My first daughter and myself. This portrait is the essence of motherhood for me after waiting so long to become a mother!
My girls today. I couldn't be more proud of who they have become!
All of my girls. They all consider me their Mom! What an honor.
Mothers Day is interesting to me because I tend to dismiss it because I don't have a Mother anymore. I forget that I am a mother and the day is special for me. I don't know why I don't think of it as my day. I went through a lot to become a mother. For many years this day was painful for me. I would not go to church because I didn't want to hear the stories about mothers and see them get gifts. It just hurt to much. I knew children were a gift from God and I just couldn't understand why He wasn't giving me my hearts desire.

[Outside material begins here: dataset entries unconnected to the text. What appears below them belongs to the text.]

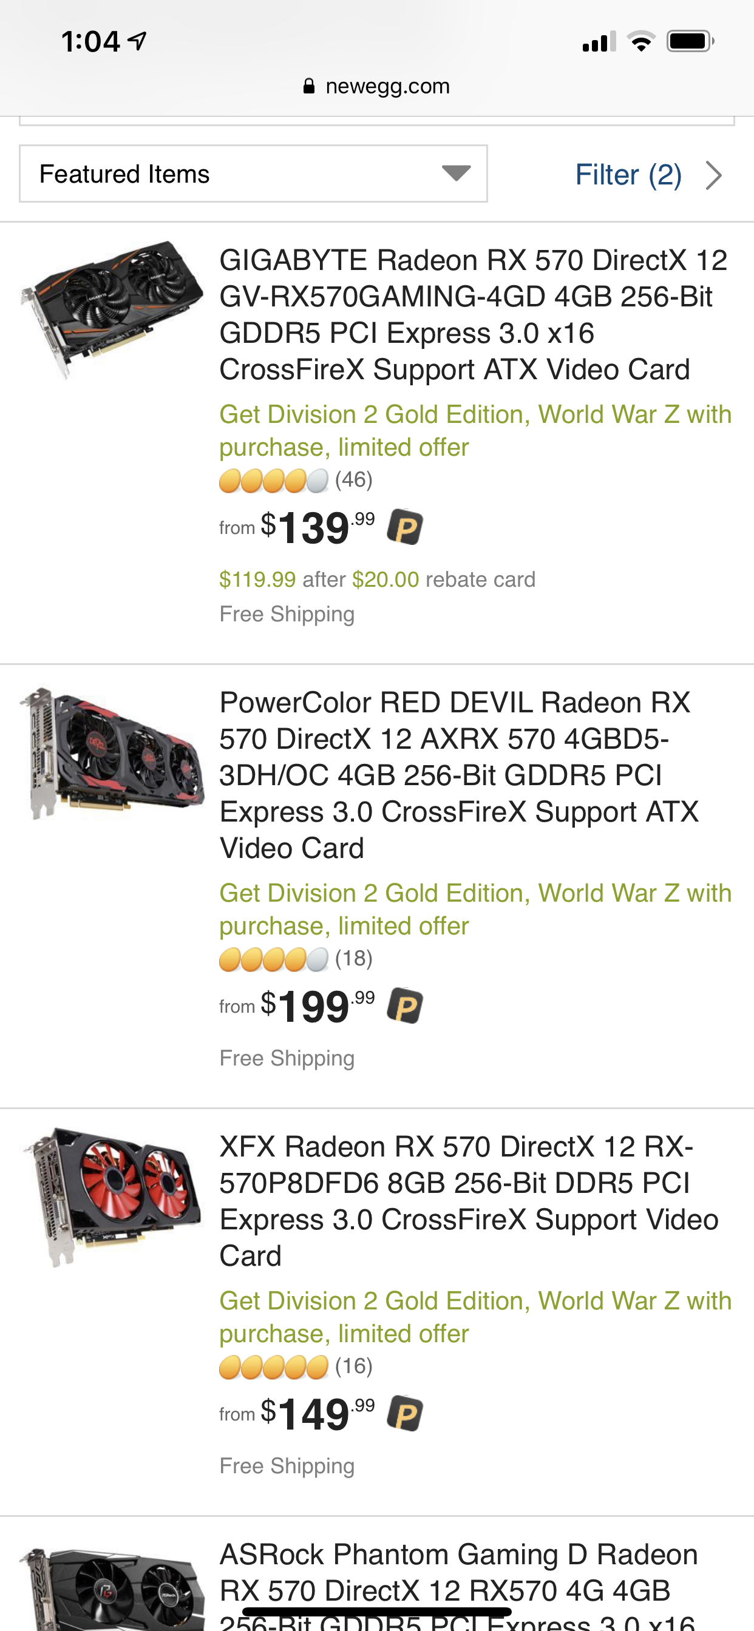Open the Division 2 offer under GIGABYTE card
Image resolution: width=754 pixels, height=1631 pixels.
click(x=475, y=431)
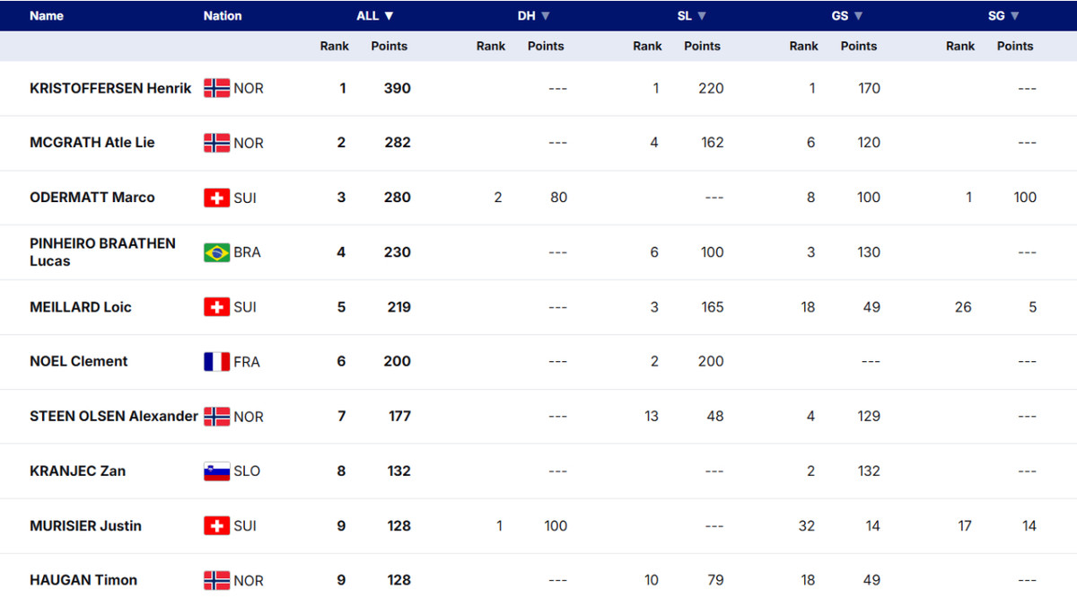Click Switzerland flag next to Odermatt Marco

click(x=216, y=198)
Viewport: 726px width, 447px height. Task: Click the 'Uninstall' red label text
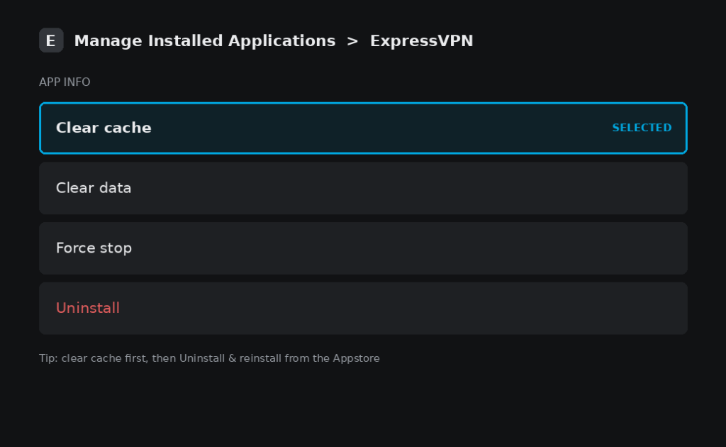[88, 308]
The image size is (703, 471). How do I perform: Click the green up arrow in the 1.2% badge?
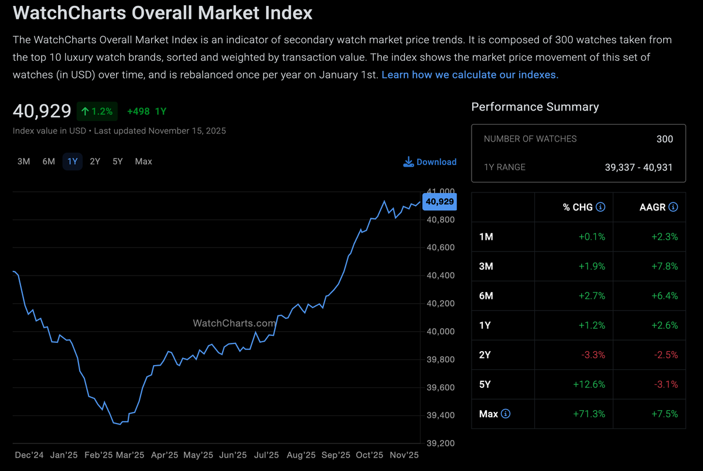(85, 110)
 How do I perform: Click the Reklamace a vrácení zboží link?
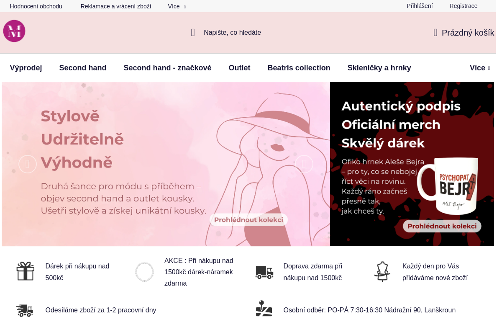tap(116, 6)
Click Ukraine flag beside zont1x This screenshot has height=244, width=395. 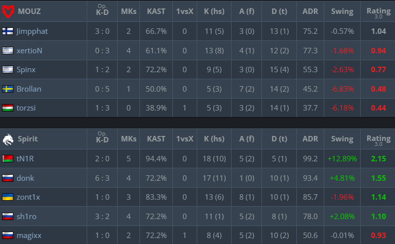click(x=7, y=197)
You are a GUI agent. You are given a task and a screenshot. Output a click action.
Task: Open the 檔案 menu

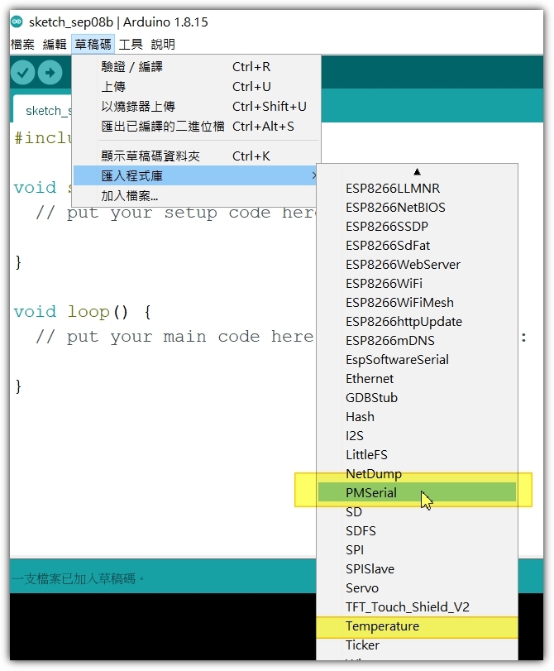(22, 45)
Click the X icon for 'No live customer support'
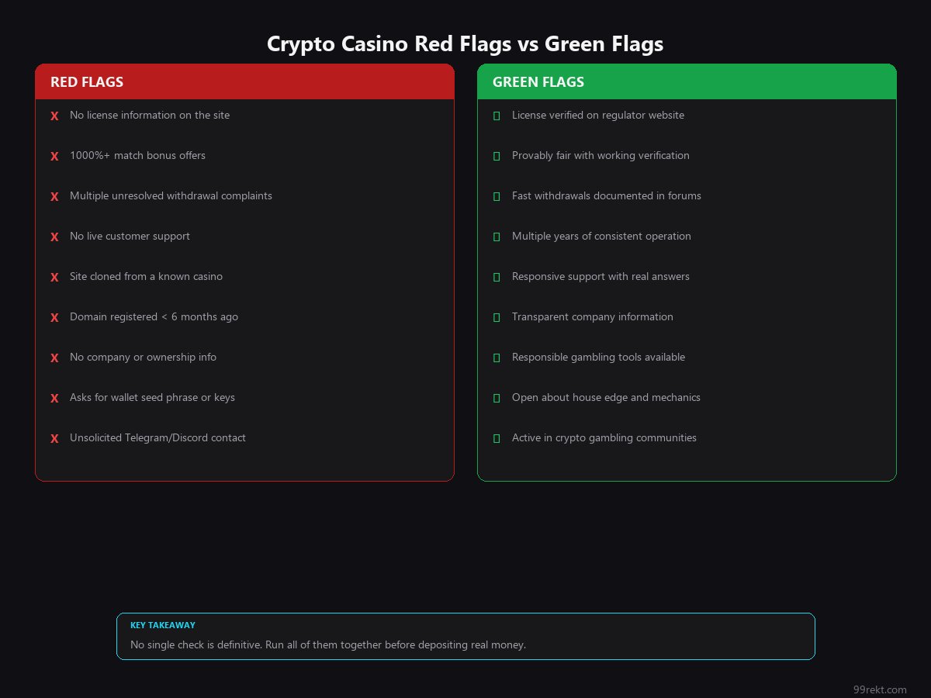 pos(54,237)
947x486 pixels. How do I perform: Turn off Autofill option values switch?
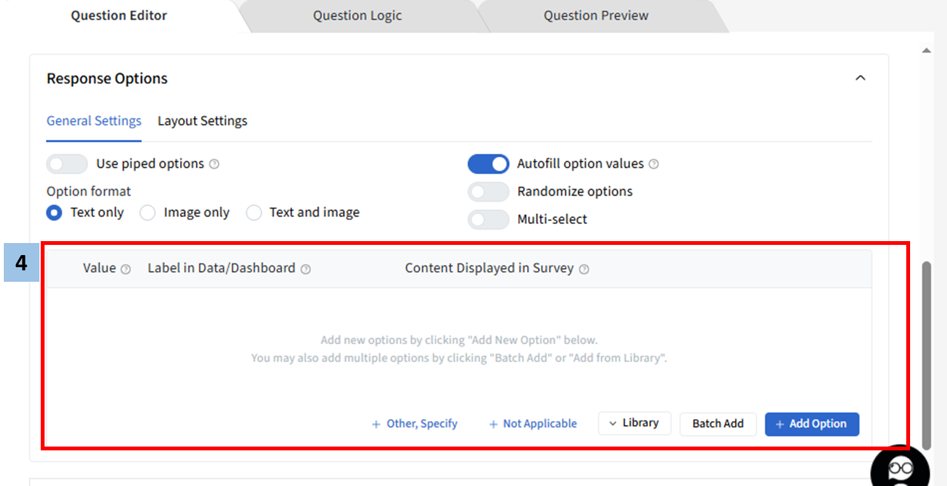tap(488, 164)
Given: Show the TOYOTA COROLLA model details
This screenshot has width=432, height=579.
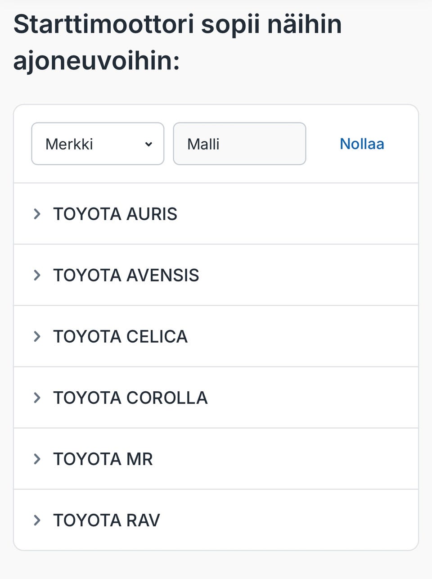Looking at the screenshot, I should coord(131,398).
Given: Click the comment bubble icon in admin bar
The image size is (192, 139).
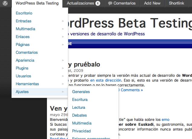Looking at the screenshot, I should (x=110, y=4).
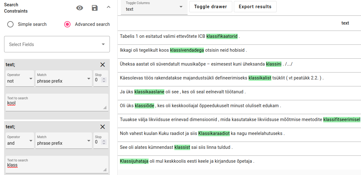Open the Match dropdown in the second constraint
The height and width of the screenshot is (175, 361).
[x=64, y=141]
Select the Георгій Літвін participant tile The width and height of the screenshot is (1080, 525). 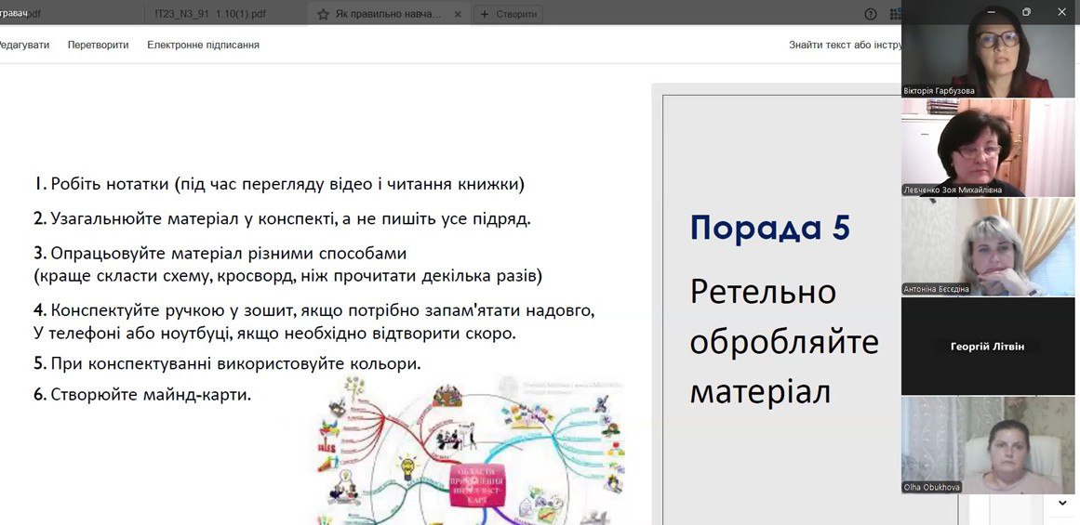[x=988, y=347]
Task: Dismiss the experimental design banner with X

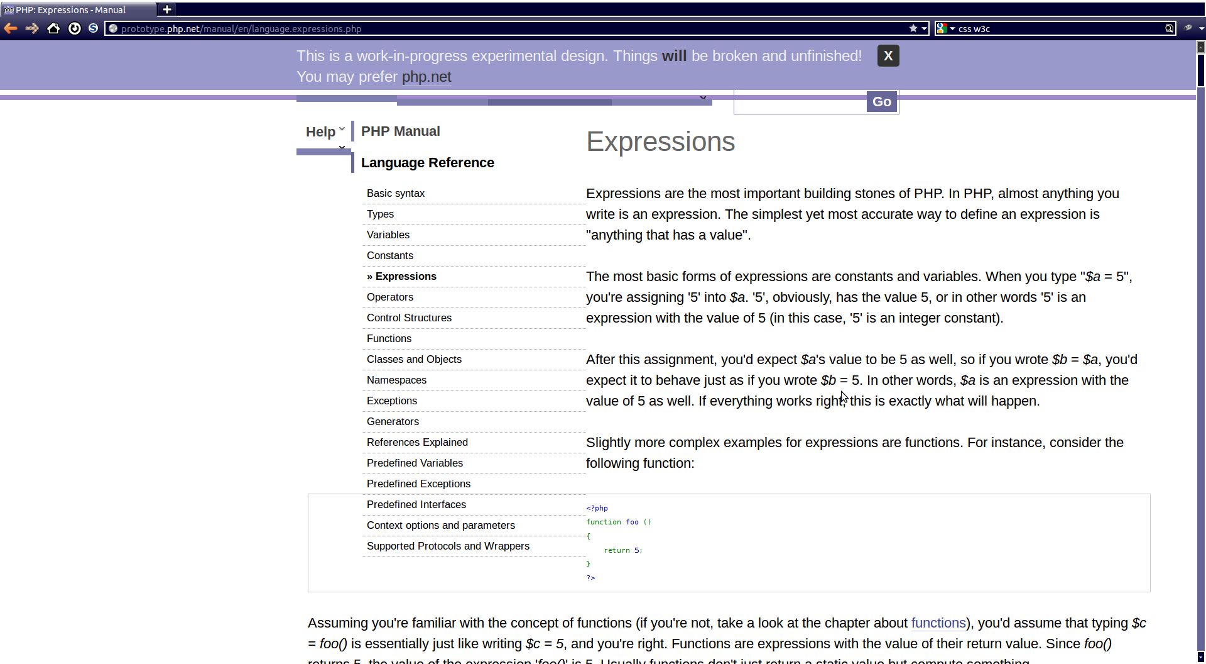Action: click(x=888, y=56)
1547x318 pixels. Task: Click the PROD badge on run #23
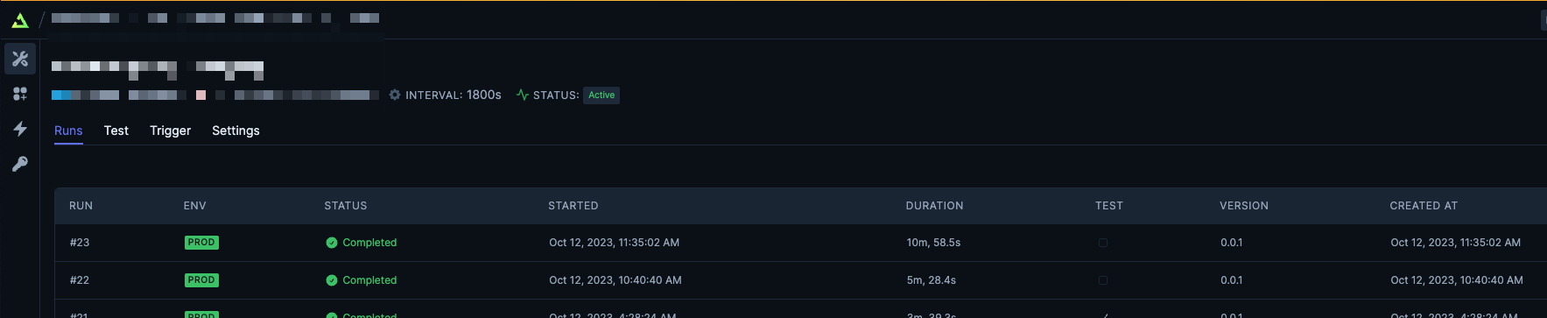[x=201, y=243]
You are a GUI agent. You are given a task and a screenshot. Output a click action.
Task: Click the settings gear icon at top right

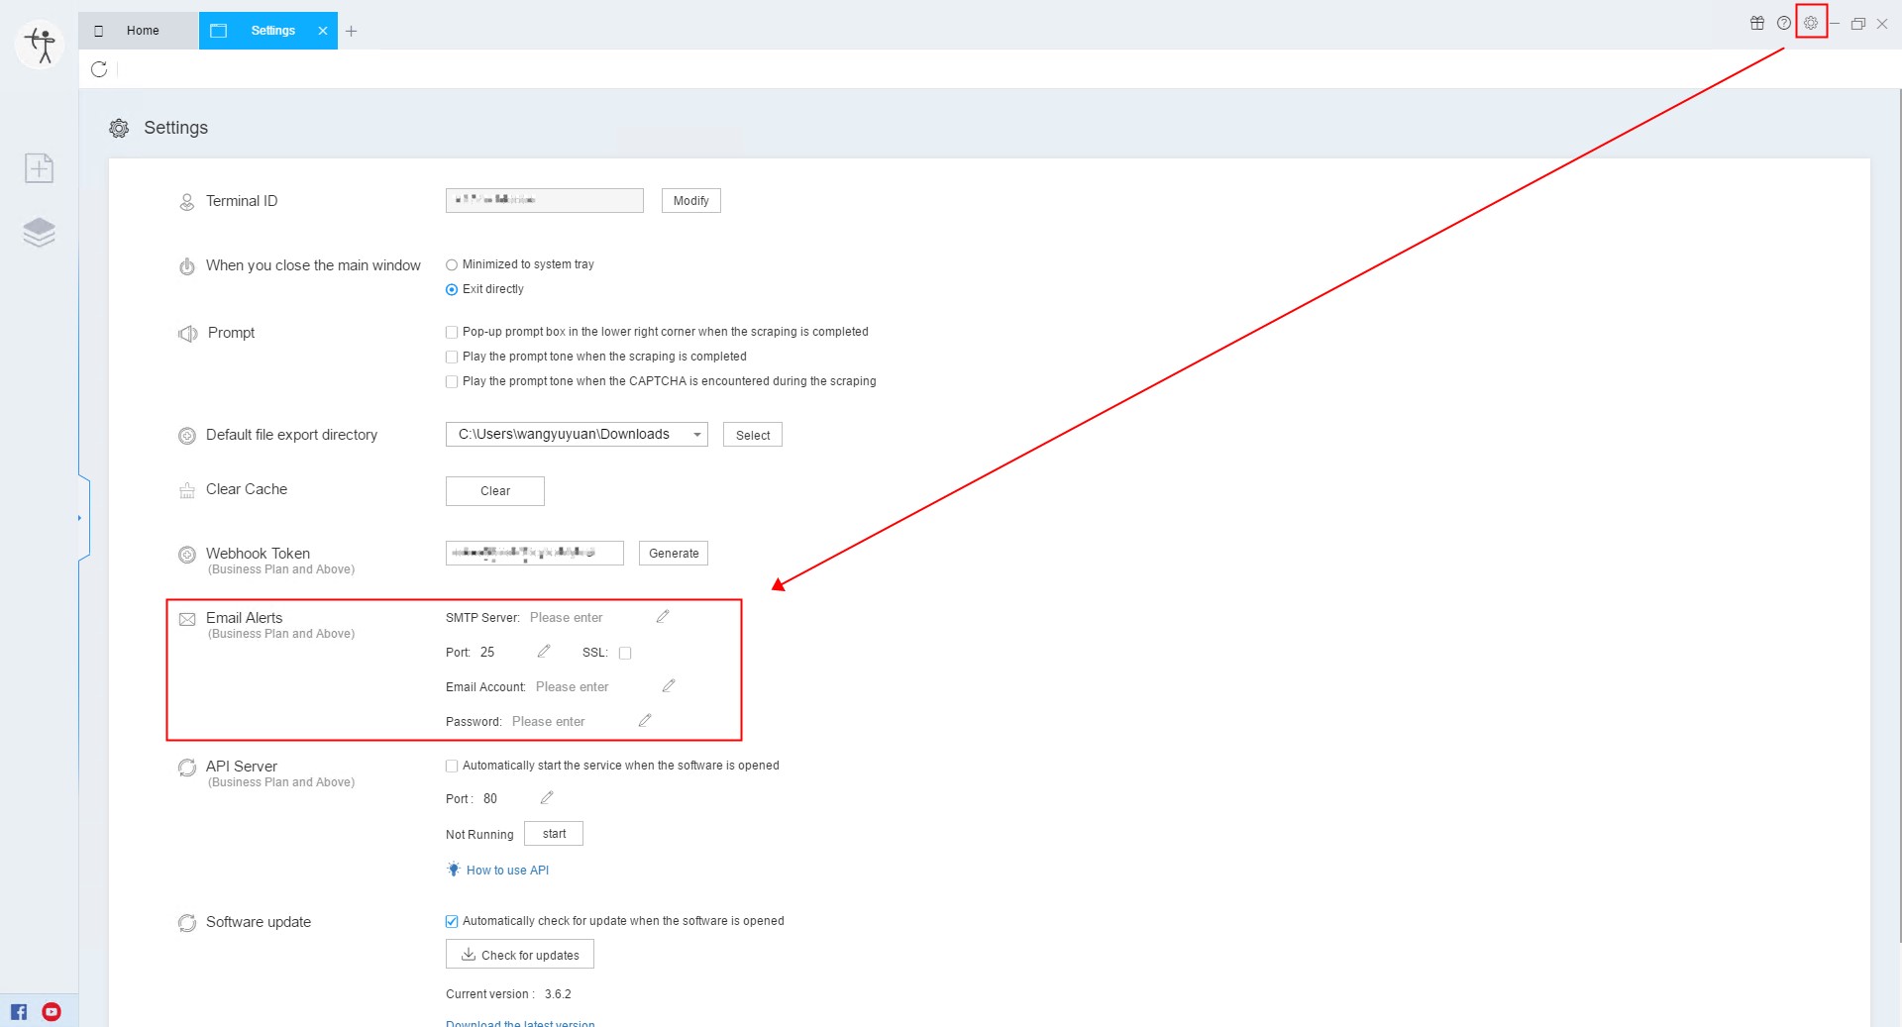coord(1811,23)
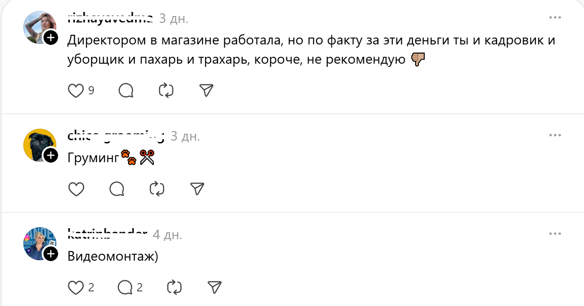Screen dimensions: 584x306
Task: Share katrinbender's comment via message
Action: tap(214, 287)
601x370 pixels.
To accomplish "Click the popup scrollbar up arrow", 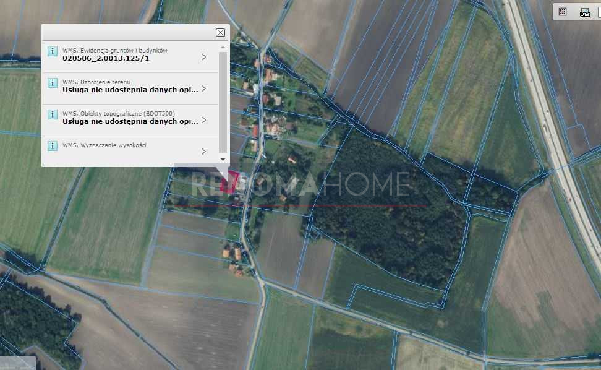I will pyautogui.click(x=223, y=47).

After 5 long years of trying and waiting I finally realized I was not in control and it wasn't about MY plan. I guess that was the lesson I was suppose to be getting because with in 2 months we were expecting our 1st daughter. Then 2 1/2 years later we were blessed with daughter #2. I am very blessed to have my wonderful girls and as I look back I see it all came about as it was suppose to be. I am dedicating this entry and writing in Pink to honor my Mom who died of breast cancer 10 years ago. She was a great influence to me and I learned many things from her that I am only now in my later life realizing comes from her wisdom. She was a gentle guiding spirit in my life and I just hope I am continuing that with my girls. So in honor to my Mom I want to post an image I took years ago that represents who my mom was to me as I remember her. She would know this was true but wish she was more (presentable) for the picture. I have a beautiful formal portrait of her I could have posted but it isn't the true essence of who she is for me and this one is.
I hope you all have a great Mother's Day even if you don't have children of your own. You can always be one to someone who needs a mom.